Images can be stored electronically in digital form as matrices of quantized values. Each matrix is a two-dimensional grid of individual picture elements or “pixels.” Each pixel has an integer value representing a color or grayscale tonal value on an integer-based gradient scale. For example, a single 16-bit pixel value represents one color picked from a palette consisting of 65,536 individual colors. The pixel values for each image are stored into a file representing the image rendered at a set dimension, such as 640×480 pixels.

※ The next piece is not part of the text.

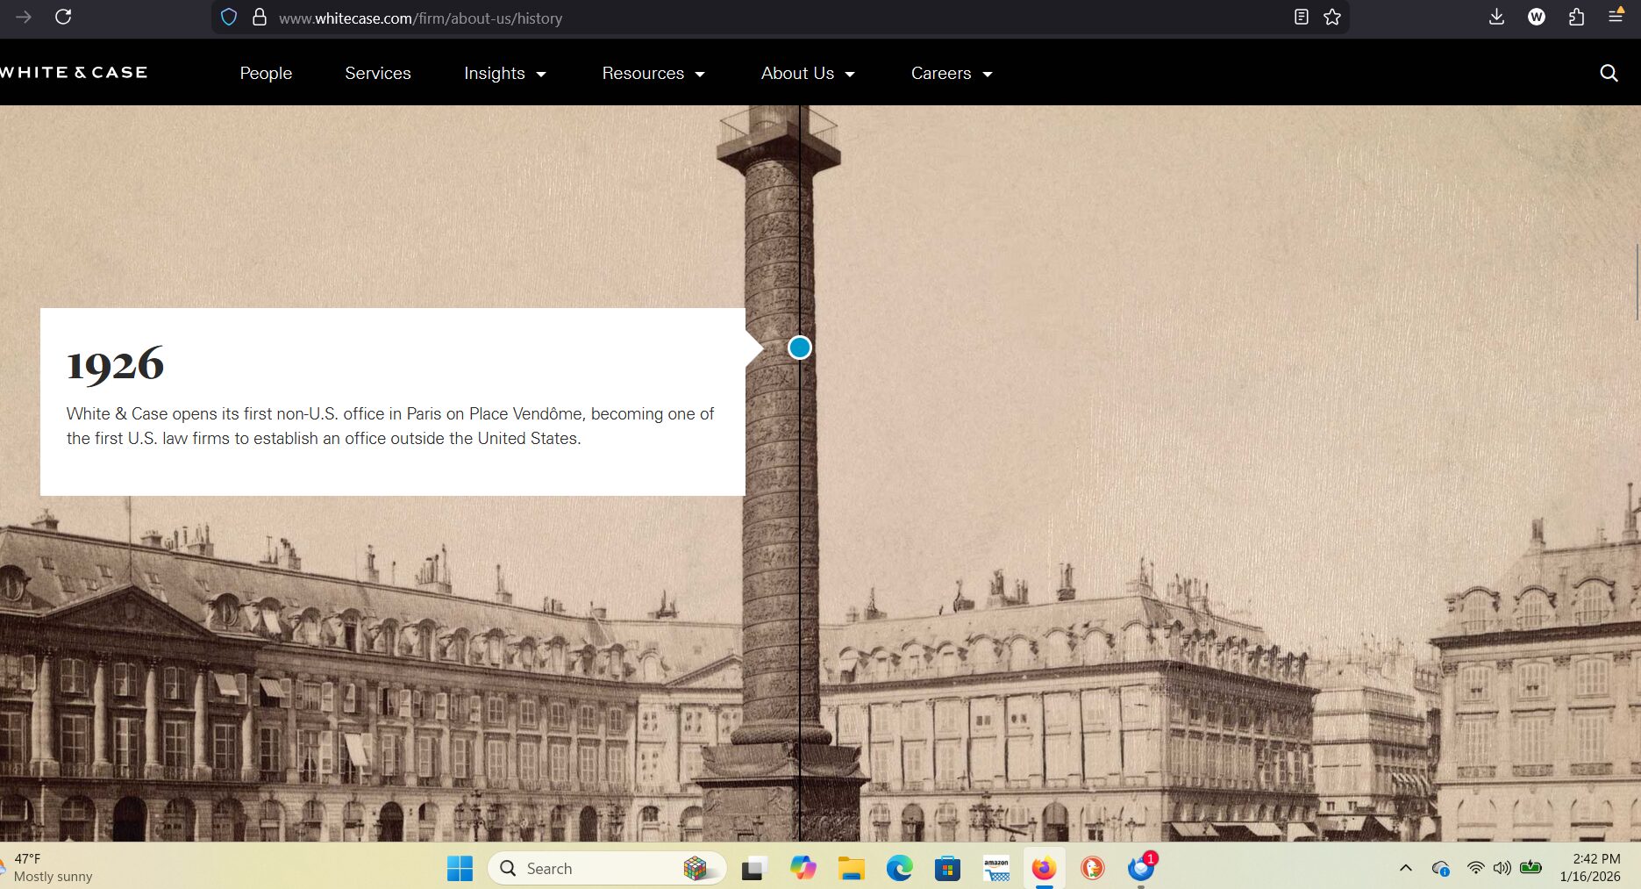
Task: Open the extensions puzzle icon
Action: tap(1576, 18)
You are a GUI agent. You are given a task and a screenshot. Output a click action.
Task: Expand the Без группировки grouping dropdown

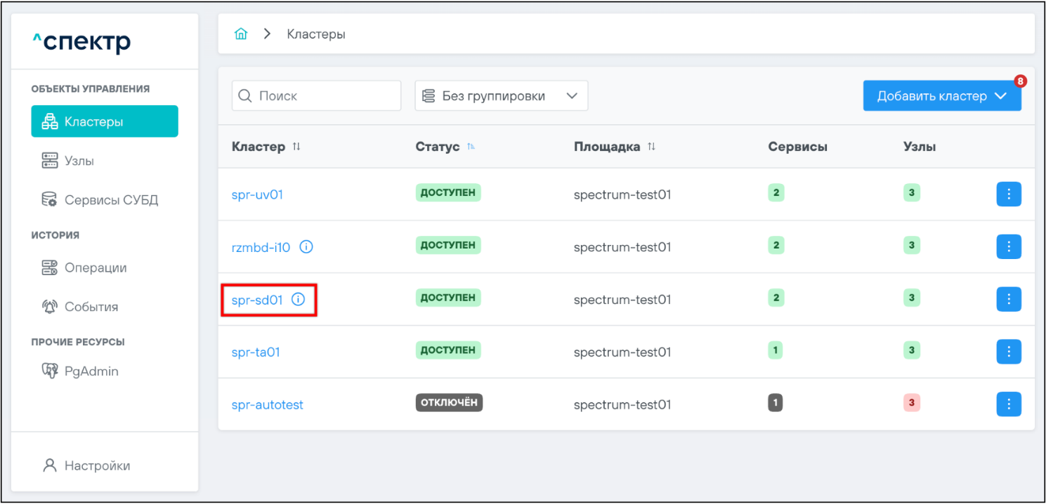point(501,96)
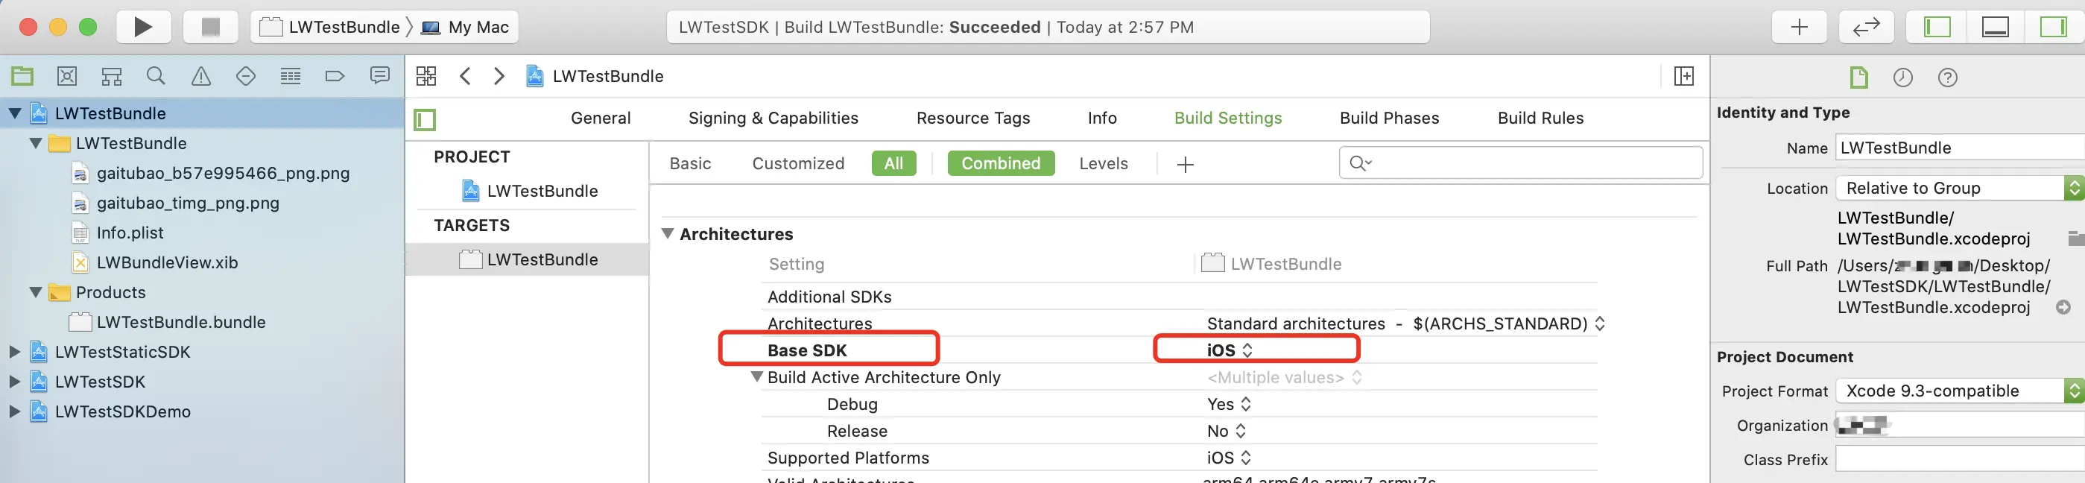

In raw uncompressed form, the size of a digital image file increases dramatically with the size of the color palette and image dimensions. A richer color palette implies higher resolution, and requires more integer values or pixels. Similarly, a larger dimensioned image requires an increased number of pixels. If the images are part of a moving sequence of images, as in video, the storage requirements are multiplied by the number of frames. Further, the bandwidth requirements to transmit and display a video sequence are much higher than with images. It is often desirable to utilize data compression to reduce data storage and bandwidth requirements. Compression algorithms take advantage of redundancy in the image and the peculiarities of the human vision system to compress the size of a digital image file. The Moving Picture Experts Group (MPEG) file format is presently a commonly used format for compressing digital video. MPEG algorithms compress data to form smaller bit sizes that can be easily transmitted and then decompressed. MPEG achieves its high compression rate by storing only the changes from one frame to another, instead of each entire frame. The video information is then encoded using a technique called Discrete Cosine Transform (DCT).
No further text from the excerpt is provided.